Did you know that there are 6 keys to being excellent at anything?

These keys are taken from a Harvard Business Review article. It was written by Tony Schwartz who is the president and CEO of The Energy Project and the author of The Way We’re Working Isn’t Working.
Ancient Greek Philosopher, Scientist and Physician Aristotle stated that “We are what we repeatedly do.” So if you are what you repeatedly do – then who are you? Are you a technology wizard who should be seeing more potential clients? Are you the ‘want to be’ creative genius who should be focusing on managing the business? Are you the customer service ‘guru’ who should be watching the finances of the business closer?
No matter what you are, here are the six keys to achieving excellence that The Energy Project found are most effective for their clients:
  1. Pursue what you love. Passion is an incredible motivator. It fuels focus, resilience, and perseverance.
  2. Do the hardest work first. We all move instinctively toward pleasure and away from pain. Most great performers, Ericsson and others have found, delay gratification and take on the difficult work of practice in the mornings, before they do anything else. That’s when most of us have the most energy and the fewest distractions.

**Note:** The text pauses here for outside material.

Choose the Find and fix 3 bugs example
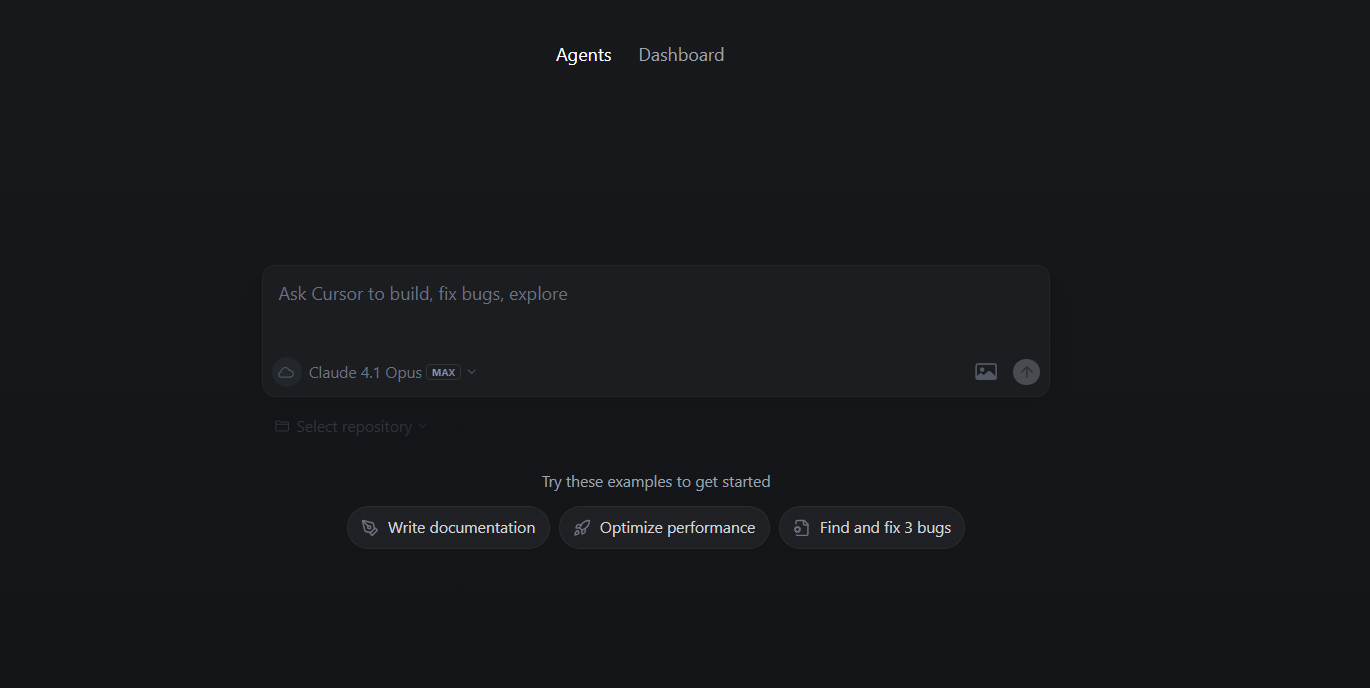 click(x=872, y=527)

  3. Practice intensely, without interruption for short periods of no longer than 90 minutes and then take a break. Ninety minutes appears to be the maximum amount of time that we can bring the highest level of focus to any given activity. The evidence is equally strong that great performers practice no more than 4 ½ hours a day.

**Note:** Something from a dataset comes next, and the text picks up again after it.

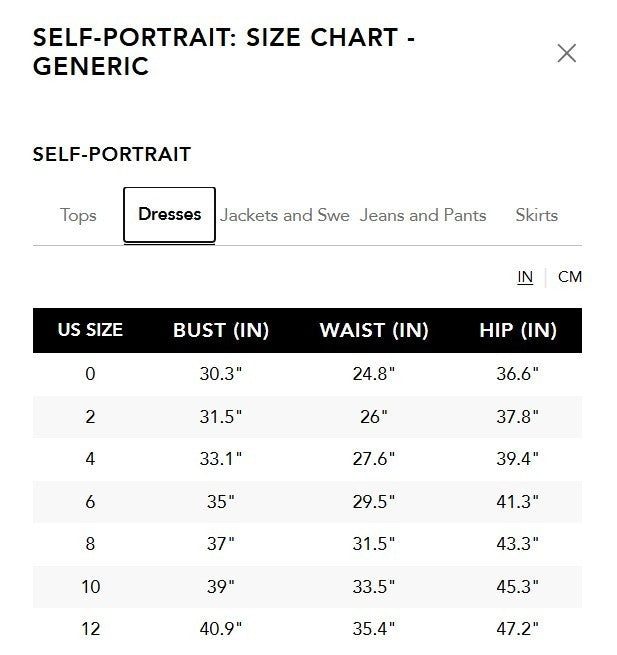Select the US size 2 row

(x=90, y=417)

  4. Seek expert feedback, in intermittent doses. The simpler and more precise the feedback, the more equipped you are to make adjustments. Too much feedback, too continuously can create cognitive overload, increase anxiety, and interfere with learning.
  5. Take regular renewal breaks. Relaxing after intense effort not only provides an opportunity to rejuvenate, but also to metabolize and embed learning. It’s also during rest that the right hemisphere becomes more dominant, which can lead to creative breakthroughs.
  6. Ritualize practice. Will and discipline are wildly overrated. As the researcher Roy Baumeister has found, none of us have very much of it. The best way to insure you’ll take on difficult tasks is to build rituals — specific, inviolable times at which you do them, so that over time you do them without having to squander energy thinking about them.